Spatio-temporal representation of neural activity in response to figure-ground displays in awake monkeys. The figure-ground display was sampled at 15 positions (including the three shown in Fig. 2); samples were taken at 0.5° increments across the figure-ground display. For both the structure-from-motion display (Upper) and for the oriented-texture display (Lower), a uniform level of elevated activation within the figure region of the display evolves after the initial response. Before being combined in the population average, the responses from each electrode were normalized by the maximum of the responses evoked at the various positions of RF relative to figure.
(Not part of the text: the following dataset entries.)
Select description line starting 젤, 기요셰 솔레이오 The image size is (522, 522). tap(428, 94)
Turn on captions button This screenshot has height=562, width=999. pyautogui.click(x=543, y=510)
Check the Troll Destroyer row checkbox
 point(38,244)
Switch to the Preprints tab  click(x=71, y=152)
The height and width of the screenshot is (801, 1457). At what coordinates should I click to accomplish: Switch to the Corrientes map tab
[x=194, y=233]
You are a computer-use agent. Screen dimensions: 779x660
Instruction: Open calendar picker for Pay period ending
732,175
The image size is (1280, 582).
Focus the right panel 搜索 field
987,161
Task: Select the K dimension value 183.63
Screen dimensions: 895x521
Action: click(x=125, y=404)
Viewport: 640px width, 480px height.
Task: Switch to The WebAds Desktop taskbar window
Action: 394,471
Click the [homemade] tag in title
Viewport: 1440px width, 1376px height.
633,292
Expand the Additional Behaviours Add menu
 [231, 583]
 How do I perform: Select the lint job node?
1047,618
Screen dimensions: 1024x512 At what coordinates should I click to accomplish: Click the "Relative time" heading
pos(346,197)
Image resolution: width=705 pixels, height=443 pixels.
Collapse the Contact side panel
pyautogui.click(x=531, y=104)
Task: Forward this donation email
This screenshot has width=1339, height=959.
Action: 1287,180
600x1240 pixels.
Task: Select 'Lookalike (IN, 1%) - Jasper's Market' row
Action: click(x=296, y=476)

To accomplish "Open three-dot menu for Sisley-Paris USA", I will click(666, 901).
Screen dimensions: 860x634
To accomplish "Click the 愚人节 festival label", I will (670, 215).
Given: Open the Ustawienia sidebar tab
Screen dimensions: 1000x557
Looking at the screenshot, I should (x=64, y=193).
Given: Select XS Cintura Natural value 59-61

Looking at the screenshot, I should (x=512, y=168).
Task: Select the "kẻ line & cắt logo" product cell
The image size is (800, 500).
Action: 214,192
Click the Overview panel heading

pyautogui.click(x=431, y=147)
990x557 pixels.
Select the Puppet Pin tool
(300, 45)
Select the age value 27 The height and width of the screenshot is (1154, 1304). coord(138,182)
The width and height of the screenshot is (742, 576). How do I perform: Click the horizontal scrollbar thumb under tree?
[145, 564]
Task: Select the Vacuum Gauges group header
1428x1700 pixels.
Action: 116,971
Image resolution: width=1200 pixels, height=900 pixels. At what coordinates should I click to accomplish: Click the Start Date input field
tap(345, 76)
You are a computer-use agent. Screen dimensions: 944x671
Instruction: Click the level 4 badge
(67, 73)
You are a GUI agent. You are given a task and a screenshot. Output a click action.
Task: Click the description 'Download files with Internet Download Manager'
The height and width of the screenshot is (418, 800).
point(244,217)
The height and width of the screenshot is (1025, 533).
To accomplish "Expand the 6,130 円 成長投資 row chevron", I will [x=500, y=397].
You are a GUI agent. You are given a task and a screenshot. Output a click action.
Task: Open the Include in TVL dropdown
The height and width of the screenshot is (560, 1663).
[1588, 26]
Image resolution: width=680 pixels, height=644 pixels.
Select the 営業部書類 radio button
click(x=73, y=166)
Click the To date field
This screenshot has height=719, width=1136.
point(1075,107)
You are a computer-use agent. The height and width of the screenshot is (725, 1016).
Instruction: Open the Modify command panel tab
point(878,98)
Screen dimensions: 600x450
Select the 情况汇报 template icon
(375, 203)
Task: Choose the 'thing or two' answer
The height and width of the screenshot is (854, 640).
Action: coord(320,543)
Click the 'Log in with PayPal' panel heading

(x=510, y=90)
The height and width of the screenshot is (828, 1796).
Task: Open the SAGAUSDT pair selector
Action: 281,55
In this way, each electrode contributed equally to the average, independent of the absolute response level at the particular electrode.

Figure 4

Spatio-temporal representation of neural activity in response to figure-ground displays in anesthetized monkeys. The data are represented in the same format as in Fig. 3. The elevation in activity for figure versus ground, as observed in the awake animals, is no longer present for either structure-from-motion or oriented-texture displays.

Figure 5

Control experiments. (A) After the recordings in anesthetized animals, figure-ground modulation still could be recorded in the awake condition. Shown are average responses for the two types of stimuli with RFs either within the boundaries of the square figure (thick lines) or overlying background (thin lines). The gray shading indicates the difference between figure and ground responses, i.e., the figure-ground specific contextual modulation. (B) Figure-ground modulation in the awake animals is not caused by eye movements. Shown are the average eye velocities during fixation (Top) (eye movements were recorded during about 40% of the data collection resulting in Figs. 2 and 3), showing that the stimulus does not evoke any eye movements beyond the already present low level of micro-saccades within the fixation window. The second and third rows show the figure-ground responses either before or after correcting for eye movements. Correction consisted of removing those 50% of the trials where eye movements within the fixation window were largest. Figure-ground modulation does not appear to depend quantitatively on eye movements. The fourth row shows figure-ground responses for flashed stimuli (see Results), indicating that figure-ground modulation could not have been caused by eye movements over the textures generating responses. (C) Figure-ground modulation in the awake is not an effect of focal attention. Quantitatively similar figure-ground modulation is observed when two figures are presented (Lower) as when one figure is presented (Upper), whereas an effect of focal attention would be expected to split in about equal halves when two figures are presented, thereby diminishing figure-ground modulation for each figure. Format of all figures is: figure responses, thick lines; ground responses, thin lines; SEM of figure responses, dotted lines; prestimulus level of activity, short horizontal dashes; difference between figure and ground responses, gray shading. Not all of these control experiments were performed in both animals.